Are you working professional with experience in one of the below roles and transition to Data Engineer?
- Mainframes Developer
- ETL Developer using technologies like Informatica, Ab Initio, Data Stage, SAS etc
- Datawarehouse Developer
- Database Developer
- Application Developers should have idea about Data Engineering tools and technologies but it need not be better career choice.
Here is the plan to become Data Engineer using Big Data eco system:
- Good understanding of Linux commands and ability to understand as well as develop shell scripts
- Expert in writing high quality and efficient SQL
- Good understanding about Data Modeling - both Normalized data models as well as Dimensional Modeling
- Good core programming skills using any programming language - preferably Python, Scala or Java (Object Oriented concepts are not that important)

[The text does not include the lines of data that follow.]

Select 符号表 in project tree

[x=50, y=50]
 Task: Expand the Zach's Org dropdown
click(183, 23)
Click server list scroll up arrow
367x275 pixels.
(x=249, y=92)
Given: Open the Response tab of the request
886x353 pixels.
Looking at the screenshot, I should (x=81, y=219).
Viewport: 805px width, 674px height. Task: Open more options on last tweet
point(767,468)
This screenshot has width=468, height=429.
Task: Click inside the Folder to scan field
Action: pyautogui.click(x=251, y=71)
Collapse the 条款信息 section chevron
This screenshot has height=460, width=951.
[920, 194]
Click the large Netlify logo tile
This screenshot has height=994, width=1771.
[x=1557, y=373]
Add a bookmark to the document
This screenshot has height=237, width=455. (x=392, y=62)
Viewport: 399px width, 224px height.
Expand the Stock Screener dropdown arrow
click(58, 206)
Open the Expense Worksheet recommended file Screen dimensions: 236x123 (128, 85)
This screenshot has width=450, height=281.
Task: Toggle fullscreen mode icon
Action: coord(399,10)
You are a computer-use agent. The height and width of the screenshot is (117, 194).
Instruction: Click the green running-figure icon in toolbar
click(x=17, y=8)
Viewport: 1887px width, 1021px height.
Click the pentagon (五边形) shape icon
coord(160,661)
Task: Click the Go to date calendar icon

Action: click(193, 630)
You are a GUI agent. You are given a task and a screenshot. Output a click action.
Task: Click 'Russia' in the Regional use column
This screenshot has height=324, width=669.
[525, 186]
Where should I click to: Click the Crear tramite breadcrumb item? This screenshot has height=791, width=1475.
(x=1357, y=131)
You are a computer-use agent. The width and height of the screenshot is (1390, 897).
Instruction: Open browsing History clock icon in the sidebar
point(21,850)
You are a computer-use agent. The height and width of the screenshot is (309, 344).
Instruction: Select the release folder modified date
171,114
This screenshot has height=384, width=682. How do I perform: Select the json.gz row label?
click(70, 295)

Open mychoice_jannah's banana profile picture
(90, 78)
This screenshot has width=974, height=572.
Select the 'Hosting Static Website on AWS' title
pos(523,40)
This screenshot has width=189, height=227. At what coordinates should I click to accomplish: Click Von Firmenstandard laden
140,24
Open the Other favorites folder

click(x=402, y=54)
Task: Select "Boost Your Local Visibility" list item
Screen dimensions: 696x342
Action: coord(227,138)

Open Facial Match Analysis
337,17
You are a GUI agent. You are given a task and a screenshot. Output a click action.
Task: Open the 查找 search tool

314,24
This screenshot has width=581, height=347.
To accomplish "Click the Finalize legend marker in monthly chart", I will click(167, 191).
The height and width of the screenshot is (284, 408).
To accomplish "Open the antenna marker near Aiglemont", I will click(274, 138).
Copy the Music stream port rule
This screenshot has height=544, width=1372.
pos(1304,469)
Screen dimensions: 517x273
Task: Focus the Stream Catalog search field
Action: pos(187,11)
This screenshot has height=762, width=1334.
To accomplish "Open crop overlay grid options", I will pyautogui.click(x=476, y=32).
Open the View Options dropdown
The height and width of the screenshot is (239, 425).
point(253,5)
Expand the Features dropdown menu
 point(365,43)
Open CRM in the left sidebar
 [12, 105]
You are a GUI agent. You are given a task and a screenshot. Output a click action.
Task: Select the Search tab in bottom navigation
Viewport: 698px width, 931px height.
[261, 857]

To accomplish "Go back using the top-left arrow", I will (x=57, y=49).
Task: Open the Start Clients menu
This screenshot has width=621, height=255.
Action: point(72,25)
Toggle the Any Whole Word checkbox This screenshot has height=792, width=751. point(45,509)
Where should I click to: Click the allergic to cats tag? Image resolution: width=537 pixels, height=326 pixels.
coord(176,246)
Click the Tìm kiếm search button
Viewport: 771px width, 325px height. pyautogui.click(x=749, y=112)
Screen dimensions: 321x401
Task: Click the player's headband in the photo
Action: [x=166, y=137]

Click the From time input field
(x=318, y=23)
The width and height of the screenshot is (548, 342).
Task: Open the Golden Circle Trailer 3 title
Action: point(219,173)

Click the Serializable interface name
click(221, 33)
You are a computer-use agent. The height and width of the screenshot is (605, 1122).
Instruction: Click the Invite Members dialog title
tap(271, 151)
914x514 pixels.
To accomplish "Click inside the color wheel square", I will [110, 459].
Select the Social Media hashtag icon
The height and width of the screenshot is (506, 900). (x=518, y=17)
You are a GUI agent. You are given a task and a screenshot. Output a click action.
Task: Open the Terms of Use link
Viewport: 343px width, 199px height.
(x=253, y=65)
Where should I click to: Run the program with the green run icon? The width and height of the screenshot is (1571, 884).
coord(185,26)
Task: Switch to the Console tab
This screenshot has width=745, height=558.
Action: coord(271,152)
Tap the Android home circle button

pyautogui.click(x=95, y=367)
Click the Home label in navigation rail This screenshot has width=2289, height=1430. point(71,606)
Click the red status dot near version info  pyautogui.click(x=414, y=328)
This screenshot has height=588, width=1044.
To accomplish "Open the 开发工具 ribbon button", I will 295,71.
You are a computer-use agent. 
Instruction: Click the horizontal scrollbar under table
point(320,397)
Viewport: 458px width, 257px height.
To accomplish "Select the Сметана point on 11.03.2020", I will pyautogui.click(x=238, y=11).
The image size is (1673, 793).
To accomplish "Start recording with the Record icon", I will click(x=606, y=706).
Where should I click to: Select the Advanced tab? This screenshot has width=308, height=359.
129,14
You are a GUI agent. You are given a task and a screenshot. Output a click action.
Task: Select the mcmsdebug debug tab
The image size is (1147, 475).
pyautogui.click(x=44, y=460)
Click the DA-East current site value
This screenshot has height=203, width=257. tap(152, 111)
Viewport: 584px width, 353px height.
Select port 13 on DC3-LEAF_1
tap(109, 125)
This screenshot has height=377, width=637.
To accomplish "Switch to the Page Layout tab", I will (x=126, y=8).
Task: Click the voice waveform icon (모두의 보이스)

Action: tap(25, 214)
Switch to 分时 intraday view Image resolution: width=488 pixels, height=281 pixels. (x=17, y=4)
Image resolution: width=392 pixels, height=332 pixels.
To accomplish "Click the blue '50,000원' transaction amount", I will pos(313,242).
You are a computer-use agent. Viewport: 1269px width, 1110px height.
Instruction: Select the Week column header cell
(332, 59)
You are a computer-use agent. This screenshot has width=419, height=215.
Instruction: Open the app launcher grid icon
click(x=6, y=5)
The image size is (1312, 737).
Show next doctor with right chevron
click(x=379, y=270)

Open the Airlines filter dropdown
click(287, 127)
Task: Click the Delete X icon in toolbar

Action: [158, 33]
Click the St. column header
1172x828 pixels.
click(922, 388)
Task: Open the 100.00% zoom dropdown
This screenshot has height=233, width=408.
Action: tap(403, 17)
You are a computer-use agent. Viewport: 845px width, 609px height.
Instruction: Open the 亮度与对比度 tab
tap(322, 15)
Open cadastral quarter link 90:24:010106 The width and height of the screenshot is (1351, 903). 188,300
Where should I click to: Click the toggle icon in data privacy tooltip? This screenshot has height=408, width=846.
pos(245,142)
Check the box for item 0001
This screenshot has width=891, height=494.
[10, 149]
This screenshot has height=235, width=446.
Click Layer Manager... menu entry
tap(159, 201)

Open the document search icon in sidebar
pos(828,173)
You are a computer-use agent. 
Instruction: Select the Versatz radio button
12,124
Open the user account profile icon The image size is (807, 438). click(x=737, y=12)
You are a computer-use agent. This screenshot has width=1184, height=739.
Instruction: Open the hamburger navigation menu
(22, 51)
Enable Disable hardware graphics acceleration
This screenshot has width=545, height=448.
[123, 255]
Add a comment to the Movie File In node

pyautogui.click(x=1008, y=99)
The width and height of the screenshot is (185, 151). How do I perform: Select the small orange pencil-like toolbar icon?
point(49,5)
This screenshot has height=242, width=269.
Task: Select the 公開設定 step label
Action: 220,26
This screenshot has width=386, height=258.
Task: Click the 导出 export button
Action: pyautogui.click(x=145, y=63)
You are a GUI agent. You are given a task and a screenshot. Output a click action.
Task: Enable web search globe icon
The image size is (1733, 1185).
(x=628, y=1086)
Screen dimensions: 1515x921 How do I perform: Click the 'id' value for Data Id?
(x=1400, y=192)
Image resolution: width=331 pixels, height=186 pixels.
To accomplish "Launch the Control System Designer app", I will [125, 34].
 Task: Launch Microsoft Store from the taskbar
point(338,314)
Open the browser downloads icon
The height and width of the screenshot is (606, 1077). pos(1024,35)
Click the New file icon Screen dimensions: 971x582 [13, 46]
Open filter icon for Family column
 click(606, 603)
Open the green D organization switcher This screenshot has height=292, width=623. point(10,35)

- Expertise in Spark - Data Frame Operations, Spark SQL. One should be able to develop Scala or Python or Java based applications using Spark APIs
- SQL based tools in Big Data - Spark SQL, Hive, Impala, Presto etc
- Ability to build batch data pipelines using programming language and Spark with scheduling tools such as Azkaban, Airflow or any other enterprise scheduler
- High level understanding about NoSQL technologies such as HBase, Cassandra, MongoDB etc with expertise in one of the NoSQL technologies
- Real time data ingestion using tools like Kafka and integrating with Spark Streaming to apply rules in real time and derive streaming insights
- Good knowledge about Amazon EMR and other analytics services such as Kinesis, Athena etc
Please add any more information as part of the reply.